‘Sobriety is not achievable.’ I let that statement sit with me for a few moments. (As I said some time ago: in order to critique something, you have to let it change you first.) Did I really believe what I was saying, that sobriety is not achievable? Yes, for a few moments. You see, all along I had firmly believed the converse: that sobriety is achievable. That was my whole framework. What made me change my mind (for a few moments)? Things were not working, again. So, in the frustration and desperation of an addict, I was trying to flip the statement on its head and get the opposite angle on it. But the notion that sobriety is not achievable makes little sense! It is so devoid of hope! The reason for my addicted behaviour must lie in something else. If sobriety is indeed achievable, then the problem might in fact lie with me—since I have not achieved sobriety—or it might not lie with me at all. To find out for sure, I should look around at alternative causes for my repeated failures. To express this a different way: given that I believe that sobriety is achievable, I have to keep looking for the fault line.

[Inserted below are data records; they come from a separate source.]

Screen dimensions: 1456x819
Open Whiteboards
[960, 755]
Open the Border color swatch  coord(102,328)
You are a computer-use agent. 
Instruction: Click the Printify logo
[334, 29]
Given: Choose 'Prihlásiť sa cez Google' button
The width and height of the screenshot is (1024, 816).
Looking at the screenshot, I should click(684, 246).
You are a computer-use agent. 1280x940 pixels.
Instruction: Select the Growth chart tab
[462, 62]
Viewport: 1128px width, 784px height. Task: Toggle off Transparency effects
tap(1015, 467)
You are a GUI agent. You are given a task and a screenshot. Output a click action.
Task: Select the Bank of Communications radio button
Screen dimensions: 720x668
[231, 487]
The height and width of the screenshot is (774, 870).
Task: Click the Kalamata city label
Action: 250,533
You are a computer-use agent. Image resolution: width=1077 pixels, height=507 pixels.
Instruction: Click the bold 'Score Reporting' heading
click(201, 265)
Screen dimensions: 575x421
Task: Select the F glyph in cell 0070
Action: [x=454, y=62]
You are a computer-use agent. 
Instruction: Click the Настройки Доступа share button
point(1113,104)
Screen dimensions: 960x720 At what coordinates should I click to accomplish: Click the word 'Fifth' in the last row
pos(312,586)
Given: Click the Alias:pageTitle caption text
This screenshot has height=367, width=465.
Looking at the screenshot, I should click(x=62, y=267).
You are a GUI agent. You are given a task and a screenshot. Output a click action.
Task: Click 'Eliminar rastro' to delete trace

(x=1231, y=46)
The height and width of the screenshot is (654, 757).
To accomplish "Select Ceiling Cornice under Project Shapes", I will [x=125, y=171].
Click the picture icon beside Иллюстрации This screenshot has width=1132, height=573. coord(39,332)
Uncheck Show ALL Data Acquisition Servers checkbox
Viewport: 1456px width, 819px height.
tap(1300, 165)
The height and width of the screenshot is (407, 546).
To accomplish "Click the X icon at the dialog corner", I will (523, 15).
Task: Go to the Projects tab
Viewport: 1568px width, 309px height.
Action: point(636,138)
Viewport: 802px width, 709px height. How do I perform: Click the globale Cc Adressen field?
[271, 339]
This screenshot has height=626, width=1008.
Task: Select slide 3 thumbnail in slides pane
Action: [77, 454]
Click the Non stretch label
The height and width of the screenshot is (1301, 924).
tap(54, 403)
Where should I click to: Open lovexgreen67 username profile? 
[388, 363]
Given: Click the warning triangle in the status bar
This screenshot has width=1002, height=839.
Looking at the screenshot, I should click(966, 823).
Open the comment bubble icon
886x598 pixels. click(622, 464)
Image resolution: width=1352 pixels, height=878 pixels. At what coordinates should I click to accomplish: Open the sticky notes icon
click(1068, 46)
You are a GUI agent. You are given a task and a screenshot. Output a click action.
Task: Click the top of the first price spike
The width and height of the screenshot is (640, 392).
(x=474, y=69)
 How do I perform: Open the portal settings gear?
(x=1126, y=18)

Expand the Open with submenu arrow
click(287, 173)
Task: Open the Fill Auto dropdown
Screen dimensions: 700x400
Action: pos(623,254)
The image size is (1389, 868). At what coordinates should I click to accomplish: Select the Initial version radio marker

Assuming now that sobriety is achievable, but that I was doing something wrong in my pursuit of it, I immediately see two phenomena rise up: divine grace is the first. Immediately and with certainty I assess that my problem does not lie with divine grace, either in its quality or in its quantity. This is because divine grace is divine, i.e., of God; He is perfect and so is everything that comes from Him. Likewise, the gifts of his grace are without limit. What I am coming to here is that, as an addicted person, I have plenty of divine help—even more than I need.
What else could I be doing wrong in my pursuit of sobriety? What is it that can and should go hand-in-hand with divine grace, and is perhaps my missing link? If everything is well on God’s side, then something must be ill on mine. I suspect that my human effort was lacking. Specifically, I think that I had been expecting God to do most or all of the heavy lifting, and myself to do little or none of it. The answer seems to be that I need to take a more active and a stronger rôle in my quest for sobriety: stepping up from the passive and weak part that I played before. I need to put in my limited human-effort to be combined with and multiplied by God’s limitless divine-grace, in order to reap a harvest of sobriety.